> **Goal of the exercise**
Only one stretch of the data below is wanted: the lines starting at the one with "Indiaca-Regelen (563, 91)" and ending at the one with "User (23, 485)", both included, given again exactly.

[Collection entries]

══════════════════════════════

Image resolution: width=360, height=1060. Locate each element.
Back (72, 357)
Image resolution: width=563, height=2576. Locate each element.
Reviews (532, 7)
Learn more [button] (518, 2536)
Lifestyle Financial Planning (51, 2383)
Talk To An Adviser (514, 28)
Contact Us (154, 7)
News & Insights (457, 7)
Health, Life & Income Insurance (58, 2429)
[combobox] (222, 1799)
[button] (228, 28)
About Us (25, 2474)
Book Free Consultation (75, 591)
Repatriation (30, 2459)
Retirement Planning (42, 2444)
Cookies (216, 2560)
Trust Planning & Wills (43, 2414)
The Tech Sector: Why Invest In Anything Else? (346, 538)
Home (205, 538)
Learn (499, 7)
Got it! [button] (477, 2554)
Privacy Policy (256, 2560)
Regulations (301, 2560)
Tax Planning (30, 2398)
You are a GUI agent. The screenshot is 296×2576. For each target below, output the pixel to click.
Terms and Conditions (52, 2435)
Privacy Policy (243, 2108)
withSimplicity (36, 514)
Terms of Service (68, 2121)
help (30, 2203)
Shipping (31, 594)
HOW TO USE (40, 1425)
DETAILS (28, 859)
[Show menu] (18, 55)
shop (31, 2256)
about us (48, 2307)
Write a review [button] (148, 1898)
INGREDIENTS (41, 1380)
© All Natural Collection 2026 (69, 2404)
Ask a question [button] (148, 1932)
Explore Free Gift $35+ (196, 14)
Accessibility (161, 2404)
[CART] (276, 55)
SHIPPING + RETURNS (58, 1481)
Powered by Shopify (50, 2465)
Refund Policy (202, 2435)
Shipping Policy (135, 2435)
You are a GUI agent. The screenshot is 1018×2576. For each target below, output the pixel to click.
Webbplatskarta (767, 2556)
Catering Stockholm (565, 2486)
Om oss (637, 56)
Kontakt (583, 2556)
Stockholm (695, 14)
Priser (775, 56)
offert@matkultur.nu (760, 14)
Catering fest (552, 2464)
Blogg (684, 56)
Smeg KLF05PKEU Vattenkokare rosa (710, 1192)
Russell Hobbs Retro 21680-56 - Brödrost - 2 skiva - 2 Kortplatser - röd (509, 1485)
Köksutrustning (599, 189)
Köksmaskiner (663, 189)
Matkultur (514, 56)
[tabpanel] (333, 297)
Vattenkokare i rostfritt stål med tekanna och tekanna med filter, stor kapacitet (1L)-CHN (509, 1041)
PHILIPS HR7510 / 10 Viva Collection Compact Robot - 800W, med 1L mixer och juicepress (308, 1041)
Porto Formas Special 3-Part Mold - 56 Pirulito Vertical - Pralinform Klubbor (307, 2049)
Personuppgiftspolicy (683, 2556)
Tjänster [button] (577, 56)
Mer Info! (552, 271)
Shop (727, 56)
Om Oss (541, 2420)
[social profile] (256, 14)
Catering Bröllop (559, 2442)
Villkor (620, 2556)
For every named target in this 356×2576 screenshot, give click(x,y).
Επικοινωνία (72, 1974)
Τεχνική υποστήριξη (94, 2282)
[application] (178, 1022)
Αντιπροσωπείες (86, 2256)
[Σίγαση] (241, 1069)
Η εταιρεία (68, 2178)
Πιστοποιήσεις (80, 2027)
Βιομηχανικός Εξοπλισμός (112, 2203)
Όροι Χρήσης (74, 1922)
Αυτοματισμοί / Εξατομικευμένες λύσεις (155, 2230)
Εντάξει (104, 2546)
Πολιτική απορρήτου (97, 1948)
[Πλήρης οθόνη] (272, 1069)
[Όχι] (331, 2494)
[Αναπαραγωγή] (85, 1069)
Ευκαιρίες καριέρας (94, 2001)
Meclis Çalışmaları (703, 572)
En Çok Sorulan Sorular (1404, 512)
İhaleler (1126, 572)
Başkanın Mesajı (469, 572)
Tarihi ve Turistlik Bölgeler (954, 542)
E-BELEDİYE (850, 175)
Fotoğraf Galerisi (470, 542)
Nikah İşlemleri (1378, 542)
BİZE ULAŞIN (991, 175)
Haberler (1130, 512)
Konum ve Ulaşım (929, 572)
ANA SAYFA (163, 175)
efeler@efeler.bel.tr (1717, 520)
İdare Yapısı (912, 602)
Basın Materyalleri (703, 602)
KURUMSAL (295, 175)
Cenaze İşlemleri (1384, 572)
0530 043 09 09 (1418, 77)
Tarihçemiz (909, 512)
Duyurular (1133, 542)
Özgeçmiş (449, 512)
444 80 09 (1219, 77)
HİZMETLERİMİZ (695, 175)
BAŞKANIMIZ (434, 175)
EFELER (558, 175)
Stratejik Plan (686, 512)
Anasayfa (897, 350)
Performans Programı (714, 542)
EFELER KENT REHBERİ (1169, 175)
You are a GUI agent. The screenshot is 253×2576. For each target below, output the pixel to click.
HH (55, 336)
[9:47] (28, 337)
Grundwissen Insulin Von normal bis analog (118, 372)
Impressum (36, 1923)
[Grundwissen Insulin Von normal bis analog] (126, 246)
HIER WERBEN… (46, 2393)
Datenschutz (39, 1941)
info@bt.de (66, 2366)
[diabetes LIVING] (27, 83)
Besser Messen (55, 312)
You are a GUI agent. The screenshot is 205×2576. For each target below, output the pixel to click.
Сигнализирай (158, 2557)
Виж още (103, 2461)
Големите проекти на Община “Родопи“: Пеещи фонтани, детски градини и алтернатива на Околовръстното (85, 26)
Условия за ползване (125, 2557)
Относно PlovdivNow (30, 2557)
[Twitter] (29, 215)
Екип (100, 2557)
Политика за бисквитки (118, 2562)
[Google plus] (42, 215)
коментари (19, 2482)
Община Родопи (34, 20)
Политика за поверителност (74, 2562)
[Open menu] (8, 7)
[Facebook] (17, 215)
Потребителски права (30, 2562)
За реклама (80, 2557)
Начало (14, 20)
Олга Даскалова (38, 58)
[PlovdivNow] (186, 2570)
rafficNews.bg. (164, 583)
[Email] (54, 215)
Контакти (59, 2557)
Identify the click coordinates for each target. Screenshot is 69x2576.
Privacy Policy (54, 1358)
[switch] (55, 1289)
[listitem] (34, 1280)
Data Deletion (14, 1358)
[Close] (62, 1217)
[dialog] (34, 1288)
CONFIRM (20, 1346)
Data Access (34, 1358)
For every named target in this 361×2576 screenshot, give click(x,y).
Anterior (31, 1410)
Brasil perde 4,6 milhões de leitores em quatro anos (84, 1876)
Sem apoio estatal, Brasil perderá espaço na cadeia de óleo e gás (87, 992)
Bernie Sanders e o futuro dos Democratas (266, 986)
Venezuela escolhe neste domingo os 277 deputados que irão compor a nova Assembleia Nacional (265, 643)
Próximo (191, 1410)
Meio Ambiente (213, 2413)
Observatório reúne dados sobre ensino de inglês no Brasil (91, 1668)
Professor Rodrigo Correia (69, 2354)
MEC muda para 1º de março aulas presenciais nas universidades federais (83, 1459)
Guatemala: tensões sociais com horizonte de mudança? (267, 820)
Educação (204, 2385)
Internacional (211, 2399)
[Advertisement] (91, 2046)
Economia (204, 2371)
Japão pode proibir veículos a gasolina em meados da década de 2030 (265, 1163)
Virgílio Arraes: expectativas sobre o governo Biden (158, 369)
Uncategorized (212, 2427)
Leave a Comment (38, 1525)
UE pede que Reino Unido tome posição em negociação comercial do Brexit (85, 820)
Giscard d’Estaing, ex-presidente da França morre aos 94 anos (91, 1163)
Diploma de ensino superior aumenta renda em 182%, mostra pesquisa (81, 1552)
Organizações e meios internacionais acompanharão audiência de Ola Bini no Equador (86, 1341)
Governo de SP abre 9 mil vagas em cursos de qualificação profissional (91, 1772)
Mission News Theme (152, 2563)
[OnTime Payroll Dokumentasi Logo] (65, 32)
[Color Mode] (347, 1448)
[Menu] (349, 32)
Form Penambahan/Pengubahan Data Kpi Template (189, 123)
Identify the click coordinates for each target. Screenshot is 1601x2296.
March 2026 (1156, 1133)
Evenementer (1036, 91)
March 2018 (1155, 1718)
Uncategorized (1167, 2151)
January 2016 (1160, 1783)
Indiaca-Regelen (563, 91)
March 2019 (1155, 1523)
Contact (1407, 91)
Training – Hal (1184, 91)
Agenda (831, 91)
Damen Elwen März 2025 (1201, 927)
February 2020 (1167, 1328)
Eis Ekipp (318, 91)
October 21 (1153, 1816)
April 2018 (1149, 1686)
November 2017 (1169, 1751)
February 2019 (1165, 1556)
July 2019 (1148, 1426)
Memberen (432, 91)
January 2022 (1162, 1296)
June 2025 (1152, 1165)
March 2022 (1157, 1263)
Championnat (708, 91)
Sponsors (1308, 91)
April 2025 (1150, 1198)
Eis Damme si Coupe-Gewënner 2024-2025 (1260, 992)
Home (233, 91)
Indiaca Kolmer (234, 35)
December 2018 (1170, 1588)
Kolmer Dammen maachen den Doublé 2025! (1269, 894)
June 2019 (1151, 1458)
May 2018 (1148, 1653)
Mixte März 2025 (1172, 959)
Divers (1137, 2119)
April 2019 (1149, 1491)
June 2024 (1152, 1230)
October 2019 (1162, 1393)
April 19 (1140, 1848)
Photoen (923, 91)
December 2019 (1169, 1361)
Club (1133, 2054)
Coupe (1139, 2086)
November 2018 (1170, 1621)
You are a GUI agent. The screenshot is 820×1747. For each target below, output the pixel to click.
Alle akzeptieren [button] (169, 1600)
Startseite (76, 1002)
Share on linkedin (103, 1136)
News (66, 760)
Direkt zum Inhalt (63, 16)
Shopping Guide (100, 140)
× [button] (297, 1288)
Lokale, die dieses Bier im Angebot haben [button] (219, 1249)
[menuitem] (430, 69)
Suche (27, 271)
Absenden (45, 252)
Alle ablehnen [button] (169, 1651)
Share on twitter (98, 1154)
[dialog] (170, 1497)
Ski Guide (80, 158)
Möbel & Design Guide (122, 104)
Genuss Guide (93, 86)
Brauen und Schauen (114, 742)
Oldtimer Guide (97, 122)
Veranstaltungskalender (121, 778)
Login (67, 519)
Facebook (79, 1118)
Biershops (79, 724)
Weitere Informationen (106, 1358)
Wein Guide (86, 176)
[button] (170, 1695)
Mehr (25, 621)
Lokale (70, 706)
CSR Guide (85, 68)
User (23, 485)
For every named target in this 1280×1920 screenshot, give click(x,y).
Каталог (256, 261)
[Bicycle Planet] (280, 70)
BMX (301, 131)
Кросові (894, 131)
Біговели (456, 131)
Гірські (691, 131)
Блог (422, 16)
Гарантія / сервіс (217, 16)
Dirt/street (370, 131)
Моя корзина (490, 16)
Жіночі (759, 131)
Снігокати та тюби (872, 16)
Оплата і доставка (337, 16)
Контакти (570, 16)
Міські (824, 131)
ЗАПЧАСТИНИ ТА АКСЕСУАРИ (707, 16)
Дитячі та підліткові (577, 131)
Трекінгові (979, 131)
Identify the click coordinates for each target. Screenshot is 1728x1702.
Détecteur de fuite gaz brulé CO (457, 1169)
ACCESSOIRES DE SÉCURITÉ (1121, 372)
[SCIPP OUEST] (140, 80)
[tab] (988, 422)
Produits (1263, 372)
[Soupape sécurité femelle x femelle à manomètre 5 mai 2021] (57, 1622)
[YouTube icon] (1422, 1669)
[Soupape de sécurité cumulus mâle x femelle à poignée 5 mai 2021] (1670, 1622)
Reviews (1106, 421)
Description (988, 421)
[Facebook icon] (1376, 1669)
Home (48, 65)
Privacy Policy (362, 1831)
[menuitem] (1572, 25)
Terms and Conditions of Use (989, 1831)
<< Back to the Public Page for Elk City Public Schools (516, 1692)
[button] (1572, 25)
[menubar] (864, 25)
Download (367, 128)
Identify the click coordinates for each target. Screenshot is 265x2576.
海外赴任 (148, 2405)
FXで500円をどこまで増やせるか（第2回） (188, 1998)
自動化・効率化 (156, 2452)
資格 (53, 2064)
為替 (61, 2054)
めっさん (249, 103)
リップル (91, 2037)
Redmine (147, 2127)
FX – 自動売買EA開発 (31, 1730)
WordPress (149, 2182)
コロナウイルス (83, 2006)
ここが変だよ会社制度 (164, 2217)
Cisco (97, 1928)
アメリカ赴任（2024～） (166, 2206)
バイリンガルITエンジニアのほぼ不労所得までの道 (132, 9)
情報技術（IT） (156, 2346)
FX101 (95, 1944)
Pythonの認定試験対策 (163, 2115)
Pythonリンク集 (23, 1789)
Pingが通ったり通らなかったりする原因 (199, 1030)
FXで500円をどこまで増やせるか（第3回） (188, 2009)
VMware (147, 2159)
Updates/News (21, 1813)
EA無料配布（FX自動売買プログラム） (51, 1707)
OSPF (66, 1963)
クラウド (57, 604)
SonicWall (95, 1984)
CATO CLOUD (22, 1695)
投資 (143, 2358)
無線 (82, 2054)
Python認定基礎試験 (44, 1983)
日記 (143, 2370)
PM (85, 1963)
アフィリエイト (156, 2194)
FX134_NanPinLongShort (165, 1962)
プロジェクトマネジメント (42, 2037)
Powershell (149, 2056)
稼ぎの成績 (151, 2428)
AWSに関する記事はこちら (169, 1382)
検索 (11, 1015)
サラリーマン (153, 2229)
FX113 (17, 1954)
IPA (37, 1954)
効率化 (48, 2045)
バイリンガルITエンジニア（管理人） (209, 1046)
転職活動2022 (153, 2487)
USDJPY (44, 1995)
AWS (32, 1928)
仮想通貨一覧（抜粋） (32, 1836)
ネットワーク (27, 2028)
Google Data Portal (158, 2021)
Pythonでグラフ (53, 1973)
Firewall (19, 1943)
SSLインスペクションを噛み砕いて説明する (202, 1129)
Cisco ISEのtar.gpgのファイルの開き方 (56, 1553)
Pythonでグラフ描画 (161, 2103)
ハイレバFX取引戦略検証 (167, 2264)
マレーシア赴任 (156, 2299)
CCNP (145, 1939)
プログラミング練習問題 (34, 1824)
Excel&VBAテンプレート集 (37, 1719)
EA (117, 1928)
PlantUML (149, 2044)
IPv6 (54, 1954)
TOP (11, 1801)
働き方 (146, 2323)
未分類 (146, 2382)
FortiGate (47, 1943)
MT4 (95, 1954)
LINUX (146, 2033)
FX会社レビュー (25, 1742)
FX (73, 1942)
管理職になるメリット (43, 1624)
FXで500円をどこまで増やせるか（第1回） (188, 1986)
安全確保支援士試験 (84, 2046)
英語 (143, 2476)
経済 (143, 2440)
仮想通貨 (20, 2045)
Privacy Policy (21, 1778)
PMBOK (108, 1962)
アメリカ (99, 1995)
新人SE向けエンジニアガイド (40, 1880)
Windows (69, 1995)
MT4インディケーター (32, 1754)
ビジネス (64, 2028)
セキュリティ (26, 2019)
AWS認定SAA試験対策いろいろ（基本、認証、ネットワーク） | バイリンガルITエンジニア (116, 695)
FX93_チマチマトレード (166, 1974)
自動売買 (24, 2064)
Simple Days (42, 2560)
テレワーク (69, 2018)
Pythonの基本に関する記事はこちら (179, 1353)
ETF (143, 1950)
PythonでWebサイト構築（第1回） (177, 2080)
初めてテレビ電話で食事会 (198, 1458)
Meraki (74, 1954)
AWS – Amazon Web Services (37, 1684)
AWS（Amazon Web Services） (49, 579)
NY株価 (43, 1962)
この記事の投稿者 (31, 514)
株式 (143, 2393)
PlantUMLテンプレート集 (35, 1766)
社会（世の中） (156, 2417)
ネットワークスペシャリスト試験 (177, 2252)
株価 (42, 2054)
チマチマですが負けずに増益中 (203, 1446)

══════════════════════════════

> **Answer space**
Indiaca-Regelen (563, 91)
March 2019 (1155, 1523)
Contact (1407, 91)
Training – Hal (1184, 91)
Agenda (831, 91)
Damen Elwen März 2025 (1201, 927)
February 2020 (1167, 1328)
Eis Ekipp (318, 91)
October 21 (1153, 1816)
April 2018 (1149, 1686)
November 2017 (1169, 1751)
February 2019 (1165, 1556)
July 2019 (1148, 1426)
Memberen (432, 91)
January 2022 (1162, 1296)
June 2025 (1152, 1165)
March 2022 (1157, 1263)
Championnat (708, 91)
Sponsors (1308, 91)
April 2025 (1150, 1198)
Eis Damme si Coupe-Gewënner 2024-2025 (1260, 992)
Home (233, 91)
Indiaca Kolmer (234, 35)
December 2018 (1170, 1588)
Kolmer Dammen maachen den Doublé 2025! (1269, 894)
June 2019 (1151, 1458)
May 2018 (1148, 1653)
Mixte März 2025 (1172, 959)
Divers (1137, 2119)
April 2019 (1149, 1491)
June 2024 (1152, 1230)
October 2019 (1162, 1393)
April 19 (1140, 1848)
Photoen (923, 91)
December 2019 (1169, 1361)
Club (1133, 2054)
Coupe (1139, 2086)
November 2018 (1170, 1621)
You are a GUI agent. The screenshot is 820×1747. For each target below, output the pixel to click.
Alle akzeptieren [button] (169, 1600)
Startseite (76, 1002)
Share on linkedin (103, 1136)
News (66, 760)
Direkt zum Inhalt (63, 16)
Shopping Guide (100, 140)
× [button] (297, 1288)
Lokale, die dieses Bier im Angebot haben [button] (219, 1249)
[menuitem] (430, 69)
Suche (27, 271)
Absenden (45, 252)
Alle ablehnen [button] (169, 1651)
Share on twitter (98, 1154)
[dialog] (170, 1497)
Ski Guide (80, 158)
Möbel & Design Guide (122, 104)
Genuss Guide (93, 86)
Brauen und Schauen (114, 742)
Oldtimer Guide (97, 122)
Veranstaltungskalender (121, 778)
Login (67, 519)
Facebook (79, 1118)
Biershops (79, 724)
Weitere Informationen (106, 1358)
Wein Guide (86, 176)
[button] (170, 1695)
Mehr (25, 621)
Lokale (70, 706)
CSR Guide (85, 68)
User (23, 485)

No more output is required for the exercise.